We'll use Google Colab to build our model. In Chapter 10, Heterogeneous Ensemble Classifiers Using H2O, we explained how to use Google Colaboratory in the There's more section.
We'll start by installing H2O in Google Colab as follows:
! pip install h2o
Executing the preceding command will show you a few instructions, with the final line showing the following message (the version number of H2O will be different depending on the latest version available):
Successfully installed colorama-0.4.1 h2o-3.22.1.2
We import all the required libraries, as follows:
import pandas as pd
import numpy as np
from sklearn.model_selection import train_test_split
from sklearn.metrics import confusion_matrix, roc_curve, auc
from sklearn import tree
import h2o
from h2o.estimators.glm import H2OGeneralizedLinearEstimator
from h2o.estimators.random_forest import H2ORandomForestEstimator
from h2o.estimators.gbm import H2OGradientBoostingEstimator
from h2o.grid.grid_search import H2OGridSearch
from h2o.estimators.stackedensemble import H2OStackedEnsembleEstimator
import seaborn as sns
import matplotlib.pyplot as plt
%matplotlib inline
We'll then initialize H2O:
# Initialize H2o
h2o.init()
Upon successful initialization, we'll see the information shown in the following screenshot. This information might be different, depending on the environment:
We'll read our dataset from Google Drive. In order to do this, we first need to mount the drive:
from google.colab import drive
drive.mount('/content/drive')
It will instruct you to go to a URL to get the authorization code. You'll need to click on the URL, copy the authorization code, and paste it. Upon successful mounting, you can read your file from the respective folder in Google Drive:
# Reading dataset from Google drive
df_creditcarddata = h2o.import_file("/content/drive/My Drive/Colab Notebooks/UCI_Credit_Card.csv")
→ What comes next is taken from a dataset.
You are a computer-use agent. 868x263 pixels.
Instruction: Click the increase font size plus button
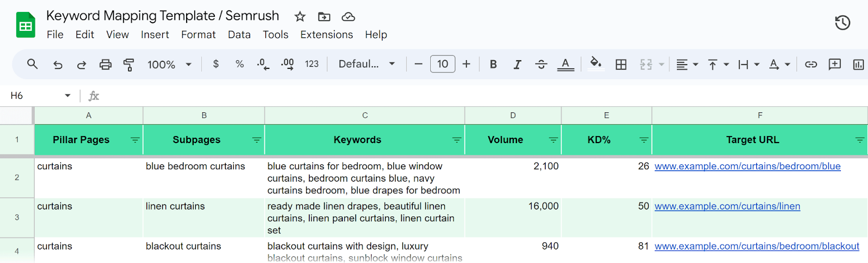[466, 64]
Note that with h2o.import_file, we create h2o.frame.H2OFrame. This is similar to a pandas DataFrame. However, in the case of a pandas DataFrame, the data is held in the memory, while in this case, the data is located on an H2O cluster.
You can run similar methods on an H2O DataFrame as you can on pandas. For example, in order to see the first 10 observations in the DataFrame, you can use the following command:
df_creditcarddata.head()
To check the dimensions of the DataFrame, we use the following command:
df_creditcarddata.shape
In order to see all the column names, we run the following syntax:
df_creditcarddata.columns
In the pandas DataFrame, we used dtypes to see the datatypes of each column. In the H2o DataFrame, we would use the following:
df_creditcarddata.types
This gives us the following output. Note that the categorical variables appear as 'enum':
We have our target variable, default.payment.next.month, in the dataset. This tells us which customers have and have not defaulted on their payments. We want to see the distribution of the defaulters and non-defaulters:
df_creditcarddata['default.payment.next.month'].table()
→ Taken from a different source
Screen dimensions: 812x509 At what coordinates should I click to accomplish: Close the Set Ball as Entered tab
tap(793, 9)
This gives us the count of each class in the default.payment.next.month variable:
We don't need the ID column for predictive modeling, so we remove it from our DataFrame:
df_creditcarddata = df_creditcarddata.drop(["ID"], axis = 1)
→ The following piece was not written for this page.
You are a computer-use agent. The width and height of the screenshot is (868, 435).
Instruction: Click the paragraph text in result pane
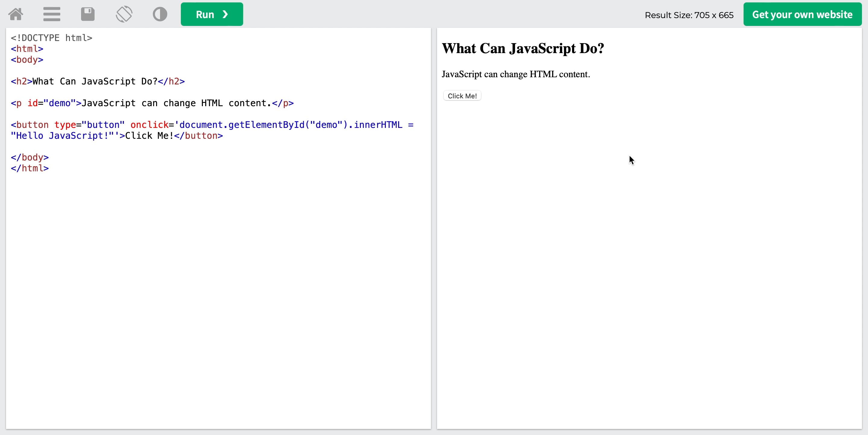point(516,74)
We can see the distribution of the numeric variables using the hist() method:
import pylab as pl
df_creditcarddata[['AGE','BILL_AMT1','BILL_AMT2','BILL_AMT3','BILL_AMT4','BILL_AMT5','BILL_AMT6', 'LIMIT_BAL']].as_data_frame().hist(figsize=(20,20))
pl.show()
The following screenshot shows us the plotted variables . This can help us in our analysis of each of the variables:
To extend our analysis, we can see the distribution of defaulters and non-defaulters by gender, education, and marital status:
# Defaulters by Gender
columns = ["default.payment.next.month","SEX"]
default_by_gender = df_creditcarddata.group_by(by=columns).count(na ="all")
print(default_by_gender.get_frame())
# Defaulters by education
columns = ["default.payment.next.month","EDUCATION"]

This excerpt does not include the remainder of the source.